** Text passage **
-- Opening Marker --
Subway maps are a great example of this. They’re often radically different than the actual geometry of the system, as shown in this animated morph
between (1) the map of the Paris Metro subway system and (2) the real-world geometry of the system.
Importantly, the approximation of the subway map adds clarity and reveals the internal logic of the system in a way that the geometric map does not.
All models are approximations
To get from data to an analytic, models must make assumptions. This means that all analytics, to a greater or lesser degree, are approximations.
“This makes all analytics, to a greater or lesser degree, approximations.”
Some assumptions are explicit, meaning that a human has made decisions in the process of creating an analytic.
As a simple example, consider the “views” count of a video advertisement—a seemingly simple metric used as an input for lots of analytic models. Do we count it as a view only when the entire ad plays? Or must it play for a minimum time, or for a minimum percentage of the ad duration? And during that time, must every pixel of the video advertisement be in view 100% of the time?
Interestingly, even in the case of this incredibly-simple metric, there is no universal standard. YouTube counts an ad as “viewed” if 30 seconds of an un-skippable ad plays, while Facebook happily counts three seconds of playback as a view. LinkedIn lowers that to two seconds, and only requires 50% of the video to be in view.
Other assumptions are implicit, meaning that they haven’t been expressed and may not even be known. They may be a side-effect of the algorithm used, or even of the data used by an AI algorithm.
One critical aspect of data science is attempting to understand the implicit assumptions that the data, the process, and the algorithms used may be making. This is often difficult, since it may be difficult (and sometimes impossible) to determine how an AI algorithm arrived at a result.
For example, an AI algorithm may be trained on decades of data. If the data itself has bias represented in it, the AI algorithms using that data will also be biased. Famously, the face recognition system that Amazon sells to police departments matched 28 members of Congress with mugshots
, with most of those matches for Congresspeople of color.
The false authority of exact numbers
According to a 2015 study of mergers and acquisitions
, investors who offer “precise” bids for company shares yield better market outcomes than those who provide round-numbered bids.
Models generally result in exact numbers instead of rounded ones. The problem with that is that our pattern-seeking brains interpret those exact numbers as “more authoritative” than rounded ones, even though both are estimates.
So, beware exact numbers. As a reader, remind yourself that any numbers representing things that haven’t happened yet are estimates. As a model creator, help people who will consume the output of your analytic model understand that although a model’s output may appear
to be precise, it’s a guess which is sure to be wrong (but hopefully right enough to be useful).
-- Closing Marker --
** Given records **
-- Opening Marker --
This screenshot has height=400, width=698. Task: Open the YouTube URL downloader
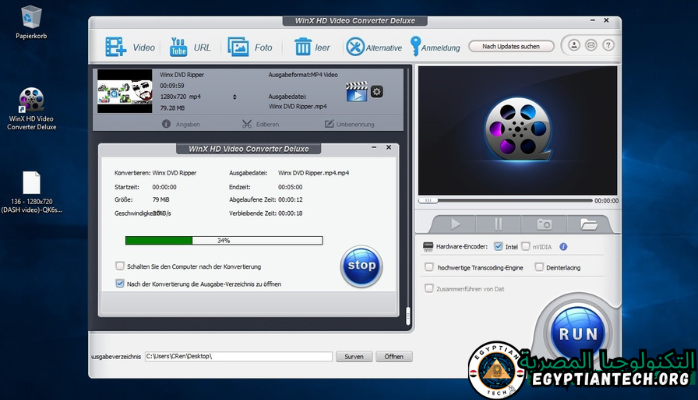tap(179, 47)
-- Closing Marker --
-- Opening Marker --
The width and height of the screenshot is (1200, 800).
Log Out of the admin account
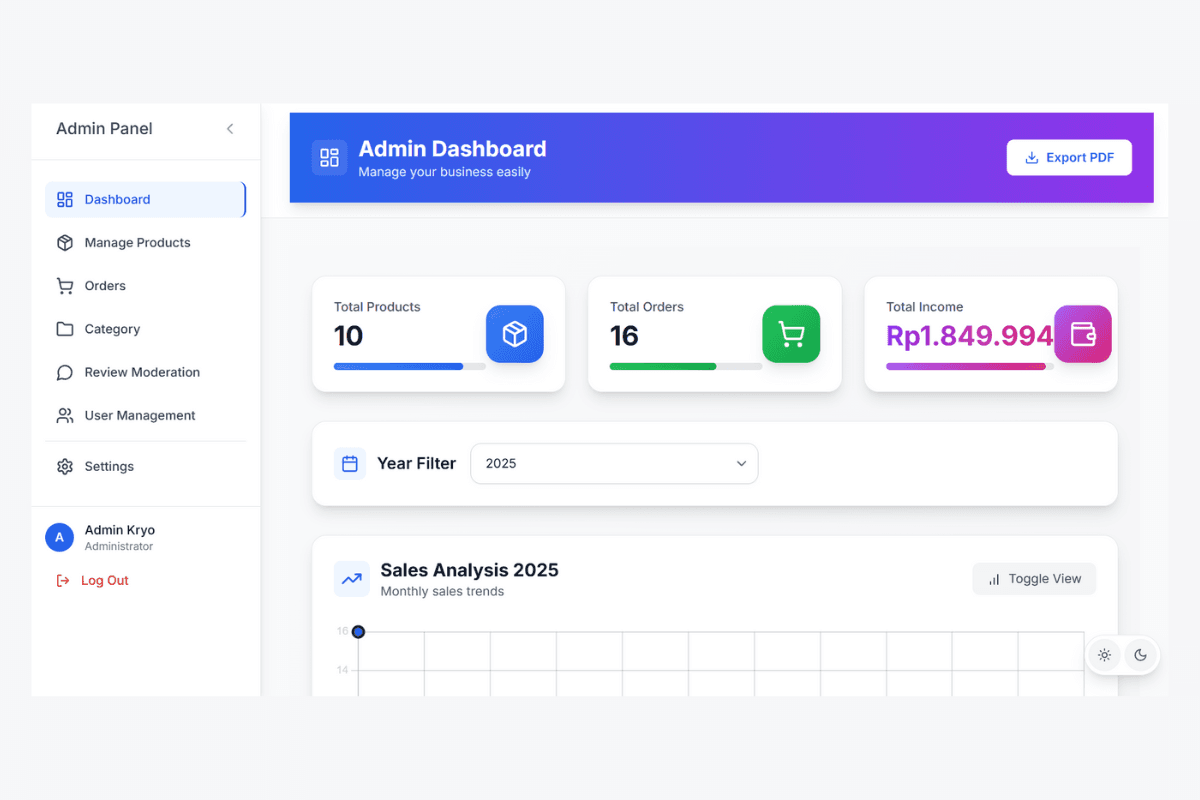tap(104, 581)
-- Closing Marker --
-- Opening Marker --
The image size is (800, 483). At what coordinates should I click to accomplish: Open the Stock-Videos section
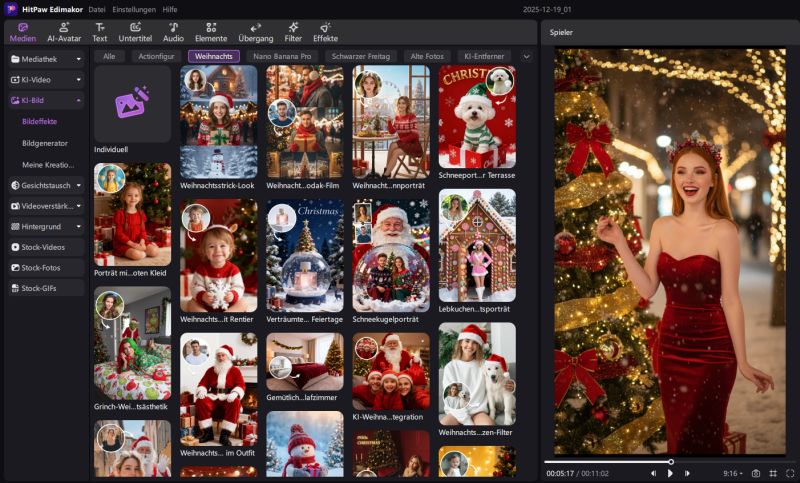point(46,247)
-- Closing Marker --
** Task to complete **
Transcribe the part of the passage on models as approximations starting with "All models are" and going on through "creating an analytic.".

** Result for this exercise **
All models are approximations
To get from data to an analytic, models must make assumptions. This means that all analytics, to a greater or lesser degree, are approximations.
“This makes all analytics, to a greater or lesser degree, approximations.”
Some assumptions are explicit, meaning that a human has made decisions in the process of creating an analytic.